(Action item): Nothing but an exact copy is wanted here: the line with "28. nov (874, 1439)" and all the lines that follow it in the entries below.

(Stored records)
════
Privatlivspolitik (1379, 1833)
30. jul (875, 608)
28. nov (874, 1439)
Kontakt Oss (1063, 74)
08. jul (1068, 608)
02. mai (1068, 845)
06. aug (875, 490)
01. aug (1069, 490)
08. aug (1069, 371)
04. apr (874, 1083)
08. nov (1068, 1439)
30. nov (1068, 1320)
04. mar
════
(Response area):
28. nov (874, 1439)
Kontakt Oss (1063, 74)
08. jul (1068, 608)
02. mai (1068, 845)
06. aug (875, 490)
01. aug (1069, 490)
08. aug (1069, 371)
04. apr (874, 1083)
08. nov (1068, 1439)
30. nov (1068, 1320)
04. mar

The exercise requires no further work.